Express each line of the material below as one string in a JSON list, omitting any blank lines.

Records from a pointing dataset
>> begin
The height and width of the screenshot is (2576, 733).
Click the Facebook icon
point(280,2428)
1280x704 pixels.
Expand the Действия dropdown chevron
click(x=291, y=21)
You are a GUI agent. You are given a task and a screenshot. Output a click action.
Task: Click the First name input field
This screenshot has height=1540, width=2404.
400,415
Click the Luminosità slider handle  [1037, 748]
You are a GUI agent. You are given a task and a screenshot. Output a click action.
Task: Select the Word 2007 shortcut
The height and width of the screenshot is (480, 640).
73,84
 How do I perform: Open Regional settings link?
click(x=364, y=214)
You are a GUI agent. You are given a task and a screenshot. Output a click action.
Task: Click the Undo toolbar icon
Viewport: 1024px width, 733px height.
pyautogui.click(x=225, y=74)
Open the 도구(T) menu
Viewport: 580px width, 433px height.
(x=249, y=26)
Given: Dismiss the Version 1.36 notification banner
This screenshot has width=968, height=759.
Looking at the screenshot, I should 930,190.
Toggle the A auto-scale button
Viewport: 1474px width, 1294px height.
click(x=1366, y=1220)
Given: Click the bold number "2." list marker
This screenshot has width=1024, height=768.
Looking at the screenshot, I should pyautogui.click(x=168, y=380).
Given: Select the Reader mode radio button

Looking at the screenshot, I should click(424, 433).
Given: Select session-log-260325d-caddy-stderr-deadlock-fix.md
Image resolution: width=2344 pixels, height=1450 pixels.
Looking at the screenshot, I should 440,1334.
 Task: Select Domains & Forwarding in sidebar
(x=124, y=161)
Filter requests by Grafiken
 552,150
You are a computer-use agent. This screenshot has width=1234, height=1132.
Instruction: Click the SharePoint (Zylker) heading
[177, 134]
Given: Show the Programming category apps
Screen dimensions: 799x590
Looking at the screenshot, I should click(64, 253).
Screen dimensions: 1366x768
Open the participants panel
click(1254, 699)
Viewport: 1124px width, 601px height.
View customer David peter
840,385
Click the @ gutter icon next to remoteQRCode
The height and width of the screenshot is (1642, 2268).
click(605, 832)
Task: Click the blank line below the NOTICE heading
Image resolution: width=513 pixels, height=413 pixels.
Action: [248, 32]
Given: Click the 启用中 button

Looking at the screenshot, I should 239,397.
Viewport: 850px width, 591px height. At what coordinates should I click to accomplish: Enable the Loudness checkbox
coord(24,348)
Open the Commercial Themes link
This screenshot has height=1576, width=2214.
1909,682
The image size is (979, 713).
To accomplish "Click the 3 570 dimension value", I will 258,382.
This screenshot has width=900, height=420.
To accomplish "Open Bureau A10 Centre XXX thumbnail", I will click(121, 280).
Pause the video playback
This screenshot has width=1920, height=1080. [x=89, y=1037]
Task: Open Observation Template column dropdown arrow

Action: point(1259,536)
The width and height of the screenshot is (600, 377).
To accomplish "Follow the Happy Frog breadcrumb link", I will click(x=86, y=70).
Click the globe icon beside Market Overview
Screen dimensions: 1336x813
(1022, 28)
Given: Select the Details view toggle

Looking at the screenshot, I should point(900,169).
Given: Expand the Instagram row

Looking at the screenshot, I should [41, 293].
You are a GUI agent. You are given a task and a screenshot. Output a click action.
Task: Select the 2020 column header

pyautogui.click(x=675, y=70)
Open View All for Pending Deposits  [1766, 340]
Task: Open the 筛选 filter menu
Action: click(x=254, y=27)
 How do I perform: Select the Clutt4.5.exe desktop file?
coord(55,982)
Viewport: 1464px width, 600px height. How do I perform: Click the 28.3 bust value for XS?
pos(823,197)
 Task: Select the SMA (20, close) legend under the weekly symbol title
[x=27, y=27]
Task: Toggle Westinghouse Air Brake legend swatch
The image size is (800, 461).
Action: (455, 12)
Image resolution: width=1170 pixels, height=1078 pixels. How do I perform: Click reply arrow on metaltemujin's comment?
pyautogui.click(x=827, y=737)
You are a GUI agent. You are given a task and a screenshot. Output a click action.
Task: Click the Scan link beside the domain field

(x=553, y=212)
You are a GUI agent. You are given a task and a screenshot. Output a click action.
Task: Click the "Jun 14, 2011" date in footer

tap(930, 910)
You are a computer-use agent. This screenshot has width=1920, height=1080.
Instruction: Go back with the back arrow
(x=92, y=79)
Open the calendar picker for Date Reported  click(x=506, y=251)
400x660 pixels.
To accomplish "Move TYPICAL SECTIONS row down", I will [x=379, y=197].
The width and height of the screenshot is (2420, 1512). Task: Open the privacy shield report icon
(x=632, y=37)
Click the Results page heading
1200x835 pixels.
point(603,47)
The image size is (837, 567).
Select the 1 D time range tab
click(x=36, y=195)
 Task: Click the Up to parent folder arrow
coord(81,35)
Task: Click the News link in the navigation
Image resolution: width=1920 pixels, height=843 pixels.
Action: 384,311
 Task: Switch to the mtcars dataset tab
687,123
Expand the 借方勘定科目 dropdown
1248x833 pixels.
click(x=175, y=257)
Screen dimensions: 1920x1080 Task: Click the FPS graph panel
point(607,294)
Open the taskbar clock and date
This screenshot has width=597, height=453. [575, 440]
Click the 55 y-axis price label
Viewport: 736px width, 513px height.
>> end
» **Expected answer**:
[
  "The height and width of the screenshot is (2576, 733).",
  "Click the Facebook icon",
  "point(280,2428)",
  "1280x704 pixels.",
  "Expand the Действия dropdown chevron",
  "click(x=291, y=21)",
  "You are a GUI agent. You are given a task and a screenshot. Output a click action.",
  "Task: Click the First name input field",
  "This screenshot has height=1540, width=2404.",
  "400,415",
  "Click the Luminosità slider handle  [1037, 748]",
  "You are a GUI agent. You are given a task and a screenshot. Output a click action.",
  "Task: Select the Word 2007 shortcut",
  "The height and width of the screenshot is (480, 640).",
  "73,84",
  " How do I perform: Open Regional settings link?",
  "click(x=364, y=214)",
  "You are a GUI agent. You are given a task and a screenshot. Output a click action.",
  "Task: Click the Undo toolbar icon",
  "Viewport: 1024px width, 733px height.",
  "pyautogui.click(x=225, y=74)",
  "Open the 도구(T) menu",
  "Viewport: 580px width, 433px height.",
  "(x=249, y=26)",
  "Given: Dismiss the Version 1.36 notification banner",
  "This screenshot has width=968, height=759.",
  "Looking at the screenshot, I should 930,190.",
  "Toggle the A auto-scale button",
  "Viewport: 1474px width, 1294px height.",
  "click(x=1366, y=1220)",
  "Given: Click the bold number \"2.\" list marker",
  "This screenshot has width=1024, height=768.",
  "Looking at the screenshot, I should pyautogui.click(x=168, y=380).",
  "Given: Select the Reader mode radio button",
  "Looking at the screenshot, I should click(424, 433).",
  "Given: Select session-log-260325d-caddy-stderr-deadlock-fix.md",
  "Image resolution: width=2344 pixels, height=1450 pixels.",
  "Looking at the screenshot, I should 440,1334.",
  " Task: Select Domains & Forwarding in sidebar",
  "(x=124, y=161)",
  "Filter requests by Grafiken",
  " 552,150",
  "You are a computer-use agent. This screenshot has width=1234, height=1132.",
  "Instruction: Click the SharePoint (Zylker) heading",
  "[177, 134]",
  "Given: Show the Programming category apps",
  "Screen dimensions: 799x590",
  "Looking at the screenshot, I should click(64, 253).",
  "Screen dimensions: 1366x768",
  "Open the participants panel",
  "click(1254, 699)",
  "Viewport: 1124px width, 601px height.",
  "View customer David peter",
  "840,385",
  "Click the @ gutter icon next to remoteQRCode",
  "The height and width of the screenshot is (1642, 2268).",
  "click(605, 832)",
  "Task: Click the blank line below the NOTICE heading",
  "Image resolution: width=513 pixels, height=413 pixels.",
  "Action: [248, 32]",
  "Given: Click the 启用中 button",
  "Looking at the screenshot, I should 239,397.",
  "Viewport: 850px width, 591px height. At what coordinates should I click to accomplish: Enable the Loudness checkbox",
  "coord(24,348)",
  "Open the Commercial Themes link",
  "This screenshot has height=1576, width=2214.",
  "1909,682",
  "The image size is (979, 713).",
  "To accomplish \"Click the 3 570 dimension value\", I will 258,382.",
  "This screenshot has width=900, height=420.",
  "To accomplish \"Open Bureau A10 Centre XXX thumbnail\", I will click(121, 280).",
  "Pause the video playback",
  "This screenshot has width=1920, height=1080. [x=89, y=1037]",
  "Task: Open Observation Template column dropdown arrow",
  "Action: point(1259,536)",
  "The width and height of the screenshot is (600, 377).",
  "To accomplish \"Follow the Happy Frog breadcrumb link\", I will click(x=86, y=70).",
  "Click the globe icon beside Market Overview",
  "Screen dimensions: 1336x813",
  "(1022, 28)",
  "Given: Select the Details view toggle",
  "Looking at the screenshot, I should point(900,169).",
  "Given: Expand the Instagram row",
  "Looking at the screenshot, I should [41, 293].",
  "You are a GUI agent. You are given a task and a screenshot. Output a click action.",
  "Task: Select the 2020 column header",
  "pyautogui.click(x=675, y=70)",
  "Open View All for Pending Deposits  [1766, 340]",
  "Task: Open the 筛选 filter menu",
  "Action: click(x=254, y=27)",
  " How do I perform: Select the Clutt4.5.exe desktop file?",
  "coord(55,982)",
  "Viewport: 1464px width, 600px height. How do I perform: Click the 28.3 bust value for XS?",
  "pos(823,197)",
  " Task: Select the SMA (20, close) legend under the weekly symbol title",
  "[x=27, y=27]",
  "Task: Toggle Westinghouse Air Brake legend swatch",
  "The image size is (800, 461).",
  "Action: (455, 12)",
  "Image resolution: width=1170 pixels, height=1078 pixels. How do I perform: Click reply arrow on metaltemujin's comment?",
  "pyautogui.click(x=827, y=737)",
  "You are a GUI agent. You are given a task and a screenshot. Output a click action.",
  "Task: Click the Scan link beside the domain field",
  "(x=553, y=212)",
  "You are a GUI agent. You are given a task and a screenshot. Output a click action.",
  "Task: Click the \"Jun 14, 2011\" date in footer",
  "tap(930, 910)",
  "You are a computer-use agent. This screenshot has width=1920, height=1080.",
  "Instruction: Go back with the back arrow",
  "(x=92, y=79)",
  "Open the calendar picker for Date Reported  click(x=506, y=251)",
  "400x660 pixels.",
  "To accomplish \"Move TYPICAL SECTIONS row down\", I will [x=379, y=197].",
  "The width and height of the screenshot is (2420, 1512). Task: Open the privacy shield report icon",
  "(x=632, y=37)",
  "Click the Results page heading",
  "1200x835 pixels.",
  "point(603,47)",
  "The image size is (837, 567).",
  "Select the 1 D time range tab",
  "click(x=36, y=195)",
  " Task: Click the Up to parent folder arrow",
  "coord(81,35)",
  "Task: Click the News link in the navigation",
  "Image resolution: width=1920 pixels, height=843 pixels.",
  "Action: 384,311",
  " Task: Switch to the mtcars dataset tab",
  "687,123",
  "Expand the 借方勘定科目 dropdown",
  "1248x833 pixels.",
  "click(x=175, y=257)",
  "Screen dimensions: 1920x1080 Task: Click the FPS graph panel",
  "point(607,294)",
  "Open the taskbar clock and date",
  "This screenshot has width=597, height=453. [575, 440]",
  "Click the 55 y-axis price label",
  "Viewport: 736px width, 513px height."
]